┌─ GIVEN RECORDS

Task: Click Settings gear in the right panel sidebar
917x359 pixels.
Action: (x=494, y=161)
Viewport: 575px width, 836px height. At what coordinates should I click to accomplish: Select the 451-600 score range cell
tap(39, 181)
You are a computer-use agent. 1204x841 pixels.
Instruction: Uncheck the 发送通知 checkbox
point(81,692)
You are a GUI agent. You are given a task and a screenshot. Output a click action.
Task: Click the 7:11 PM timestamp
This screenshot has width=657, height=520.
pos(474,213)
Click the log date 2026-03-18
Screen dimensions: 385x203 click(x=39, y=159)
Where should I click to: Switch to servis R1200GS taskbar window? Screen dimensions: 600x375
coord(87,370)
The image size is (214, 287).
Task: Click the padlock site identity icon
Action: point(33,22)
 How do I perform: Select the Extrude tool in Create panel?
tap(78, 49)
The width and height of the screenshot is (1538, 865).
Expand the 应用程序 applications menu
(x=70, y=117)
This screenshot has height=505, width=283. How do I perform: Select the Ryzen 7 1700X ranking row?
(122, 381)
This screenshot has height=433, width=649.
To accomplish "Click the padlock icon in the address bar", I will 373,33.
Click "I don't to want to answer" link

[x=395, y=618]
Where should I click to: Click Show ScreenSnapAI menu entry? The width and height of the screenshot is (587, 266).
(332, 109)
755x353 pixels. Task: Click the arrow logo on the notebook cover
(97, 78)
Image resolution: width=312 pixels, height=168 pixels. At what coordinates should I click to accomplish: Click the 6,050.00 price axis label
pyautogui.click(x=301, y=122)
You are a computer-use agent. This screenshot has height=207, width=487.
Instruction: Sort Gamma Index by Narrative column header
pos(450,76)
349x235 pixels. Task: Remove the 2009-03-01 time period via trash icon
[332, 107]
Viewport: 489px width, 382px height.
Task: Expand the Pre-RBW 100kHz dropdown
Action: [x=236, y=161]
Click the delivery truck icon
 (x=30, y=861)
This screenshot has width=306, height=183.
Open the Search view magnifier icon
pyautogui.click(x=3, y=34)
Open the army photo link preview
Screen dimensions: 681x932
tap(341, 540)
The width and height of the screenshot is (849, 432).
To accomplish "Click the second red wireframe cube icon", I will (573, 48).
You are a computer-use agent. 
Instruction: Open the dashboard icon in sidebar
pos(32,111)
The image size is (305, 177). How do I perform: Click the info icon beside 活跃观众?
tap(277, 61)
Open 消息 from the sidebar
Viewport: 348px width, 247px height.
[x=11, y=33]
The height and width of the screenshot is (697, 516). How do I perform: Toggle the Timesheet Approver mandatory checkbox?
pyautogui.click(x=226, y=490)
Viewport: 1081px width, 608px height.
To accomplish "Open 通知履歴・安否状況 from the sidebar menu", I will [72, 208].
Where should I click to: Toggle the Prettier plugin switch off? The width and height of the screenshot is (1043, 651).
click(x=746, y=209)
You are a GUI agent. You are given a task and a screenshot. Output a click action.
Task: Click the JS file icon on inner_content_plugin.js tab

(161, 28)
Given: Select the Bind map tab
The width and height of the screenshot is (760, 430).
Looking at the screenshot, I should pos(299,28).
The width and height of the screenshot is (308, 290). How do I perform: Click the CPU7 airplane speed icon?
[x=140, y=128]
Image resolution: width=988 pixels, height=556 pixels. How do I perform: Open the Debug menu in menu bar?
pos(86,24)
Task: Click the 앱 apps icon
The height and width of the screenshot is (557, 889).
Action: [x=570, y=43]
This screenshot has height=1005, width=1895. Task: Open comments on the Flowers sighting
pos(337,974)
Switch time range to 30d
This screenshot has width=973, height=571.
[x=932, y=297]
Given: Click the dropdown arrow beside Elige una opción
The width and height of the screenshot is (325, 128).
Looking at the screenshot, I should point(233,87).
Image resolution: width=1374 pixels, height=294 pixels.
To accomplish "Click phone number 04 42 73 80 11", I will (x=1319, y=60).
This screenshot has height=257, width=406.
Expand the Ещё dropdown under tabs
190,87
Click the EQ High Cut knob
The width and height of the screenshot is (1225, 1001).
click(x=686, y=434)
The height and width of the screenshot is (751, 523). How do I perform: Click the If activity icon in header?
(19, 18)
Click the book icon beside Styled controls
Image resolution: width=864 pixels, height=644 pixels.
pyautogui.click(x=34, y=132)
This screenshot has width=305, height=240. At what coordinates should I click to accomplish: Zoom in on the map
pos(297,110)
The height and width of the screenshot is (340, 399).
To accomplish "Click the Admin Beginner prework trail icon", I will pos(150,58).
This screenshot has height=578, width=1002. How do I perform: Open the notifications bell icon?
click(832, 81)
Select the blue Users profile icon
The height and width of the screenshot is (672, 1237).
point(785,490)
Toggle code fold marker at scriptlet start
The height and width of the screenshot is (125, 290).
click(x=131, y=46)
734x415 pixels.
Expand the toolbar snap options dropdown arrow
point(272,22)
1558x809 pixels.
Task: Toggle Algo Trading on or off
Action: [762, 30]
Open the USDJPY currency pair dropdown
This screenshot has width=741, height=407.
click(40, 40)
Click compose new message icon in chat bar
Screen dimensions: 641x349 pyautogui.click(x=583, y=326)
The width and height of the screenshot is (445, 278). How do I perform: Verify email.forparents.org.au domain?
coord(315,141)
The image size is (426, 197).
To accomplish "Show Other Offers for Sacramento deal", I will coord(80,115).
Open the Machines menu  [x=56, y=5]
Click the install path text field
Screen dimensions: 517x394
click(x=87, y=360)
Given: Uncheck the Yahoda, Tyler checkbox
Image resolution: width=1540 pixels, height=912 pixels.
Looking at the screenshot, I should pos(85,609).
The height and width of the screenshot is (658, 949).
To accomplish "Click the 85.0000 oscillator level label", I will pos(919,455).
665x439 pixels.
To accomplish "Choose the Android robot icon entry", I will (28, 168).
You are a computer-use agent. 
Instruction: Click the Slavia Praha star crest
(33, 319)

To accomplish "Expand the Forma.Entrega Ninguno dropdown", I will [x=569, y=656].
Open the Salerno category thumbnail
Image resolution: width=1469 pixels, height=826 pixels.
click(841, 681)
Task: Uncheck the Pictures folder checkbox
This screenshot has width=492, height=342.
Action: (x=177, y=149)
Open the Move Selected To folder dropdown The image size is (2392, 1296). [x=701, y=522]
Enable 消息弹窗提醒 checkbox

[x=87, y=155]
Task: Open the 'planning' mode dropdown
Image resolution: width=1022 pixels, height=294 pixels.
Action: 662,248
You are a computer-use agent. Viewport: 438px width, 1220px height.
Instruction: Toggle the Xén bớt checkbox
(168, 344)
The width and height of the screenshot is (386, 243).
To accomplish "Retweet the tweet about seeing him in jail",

└─

## WHAT YOU HAVE TO DO
Starting at the line with "Open 消息 from the sidebar" and ending at the line with "pyautogui.click(x=226, y=490)", rename "Timesheet Approver" to "Leave Approver". Write out only those lines, with nothing else changed.

## RESPONSE BELOW
Open 消息 from the sidebar
Viewport: 348px width, 247px height.
[x=11, y=33]
The height and width of the screenshot is (697, 516). How do I perform: Toggle the Leave Approver mandatory checkbox?
pyautogui.click(x=226, y=490)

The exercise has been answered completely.